Queimadas, Poluição, Desmatamentos, Conflitos Armados, Negligências, Consumo Econômico, Riquezas e Poder

Nos escritos de Gilberto Freyre (2012, p.105), em sua obra “Sobrados e Mucambos” já relatava:

“Com a chegada de D. João VI ao Rio de Janeiro, o patriciado rural que se consolidara nas casas-grandes de engenho e de fazendas – as mulheres, fazendo doce, os homens muito anchos dos seus títulos e privilégios de sargento-mor e capitão, de seus púcaros, de suas esporas e dos seus punhais de prata, de alguma colcha da índia guardada na arca, dos muitos filhos legítimos e naturais espalhados pela casa e pela senzala – começou a perder a majestade dos tempos coloniais. Majestade que a descoberta das minas já vinha comprometendo. Crescera desde então o interesse da Coroa pela sua Colônia. O Brasil deixara de ser a terra de pau-de-tinta tratada um tanto de resto por el-Rei, para tornar-se a melhor colônia de Portugal – sobretudo do Portugal beato e pomposo de D. João V – e por isso mesmo a mais profundamente explorada, a vigiada com maior ciúme, a governada com mais rigor”.

 Logo, há muito tempo já entendíamos que assegurar o crescimento é o propósito do desenvolvimento, com base na premissa de que o crescimento econômico gera efeitos positivos que eventualmente garantem maior bem-estar para todos. Entretanto, padrões insustentáveis de produção e consumo apontam para contradições fundamentais em um modelo dominante de desenvolvimento centrado no crescimento econômico.

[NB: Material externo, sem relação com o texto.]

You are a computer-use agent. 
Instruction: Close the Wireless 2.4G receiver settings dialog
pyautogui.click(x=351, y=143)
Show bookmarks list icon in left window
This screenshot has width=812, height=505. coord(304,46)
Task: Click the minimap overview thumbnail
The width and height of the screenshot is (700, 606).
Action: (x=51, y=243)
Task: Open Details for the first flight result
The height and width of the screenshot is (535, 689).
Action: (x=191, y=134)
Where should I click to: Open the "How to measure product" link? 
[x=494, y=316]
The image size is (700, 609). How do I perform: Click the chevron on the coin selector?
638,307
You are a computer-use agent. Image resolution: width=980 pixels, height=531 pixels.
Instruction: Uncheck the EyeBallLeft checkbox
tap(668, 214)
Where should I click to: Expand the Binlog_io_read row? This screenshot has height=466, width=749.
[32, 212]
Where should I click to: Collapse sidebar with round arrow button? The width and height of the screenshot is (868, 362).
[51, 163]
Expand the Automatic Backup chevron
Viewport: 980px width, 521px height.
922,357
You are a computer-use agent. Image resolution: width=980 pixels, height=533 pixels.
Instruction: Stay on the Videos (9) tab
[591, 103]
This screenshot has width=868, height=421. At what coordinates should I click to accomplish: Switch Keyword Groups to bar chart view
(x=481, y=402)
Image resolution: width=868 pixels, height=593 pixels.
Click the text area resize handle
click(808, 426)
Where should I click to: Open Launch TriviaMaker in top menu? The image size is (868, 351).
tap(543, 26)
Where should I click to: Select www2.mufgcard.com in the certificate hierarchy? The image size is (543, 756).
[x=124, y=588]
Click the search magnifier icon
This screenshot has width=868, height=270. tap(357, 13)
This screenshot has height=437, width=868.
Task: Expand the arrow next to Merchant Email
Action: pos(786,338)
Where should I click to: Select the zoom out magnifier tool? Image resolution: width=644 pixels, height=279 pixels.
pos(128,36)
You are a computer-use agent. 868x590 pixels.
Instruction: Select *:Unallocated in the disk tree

Assim, em consequência de um crescimento desenfreado e da imensurável exploração de áreas naturais, a mudança climática tem produzido um aumento de catástrofes naturais, que ameaçam particularmente os países pobres.

No tocante aos desastres ambientais, a sustentabilidade tornou-se uma preocupação central de desenvolvimento, em função da mudança climática, da degradação de recursos naturais vitais, como a água, e da perda de biodiversidade.

No que concerne a redução dos recursos naturais, na última parte do século XX (1960 – 2000), o consumo de água duplicou, a produção e o consumo de alimentos aumentaram 2,5 vezes e o consumo de madeira triplicou. Todos esses aumentos foram impulsionados pelo crescimento demográfico. A população mundial praticamente triplicou no final do século XX, passando de cerca de 2,5 bilhões, em 1950, a mais de 8 bilhões em 2016, esperando-se que chegue a 8,6 bilhões em 2025.

À medida que, até 2030, a demanda por alimentos terá um aumento de pelo menos 35%, a demanda por água 40% e a demanda por energia 50%.

Além disso, pela primeira vez, mais da metade da população mundial vive em áreas urbanas. Até 2050, esse valor subirá para dois terços, ou mais de 6 bilhões de pessoas.

Nesse momento, estima-se que 80% da população urbana do planeta estará concentrada em cidades dos países do Sul Global.

Portanto, o crescimento da população urbana, combinado com a expansão de estilos de vida e padrões de produção e consumo da classe média, tem um impacto negativo sobre o meio ambiente e a mudança climática, e também aumentam o risco de catástrofes naturais em todo o mundo.

Similar aos impactos ambientais, esses problemas são uma grave ameaça à vida, aos meios de vida e à saúde pública em todo o mundo.

Desta forma, a urbanização não planejada ou mal planejada é cada vez mais vulnerável a calamidades naturais e a condições climáticas extremas. A taxa sem precedentes de expansão urbana, estabelece tendências sociais, políticas, culturais e ambientais mundiais; consequentemente, a urbanização sustentável tornou-se um dos desafios mais prementes que a comunidade global deve enfrentar no século XXI.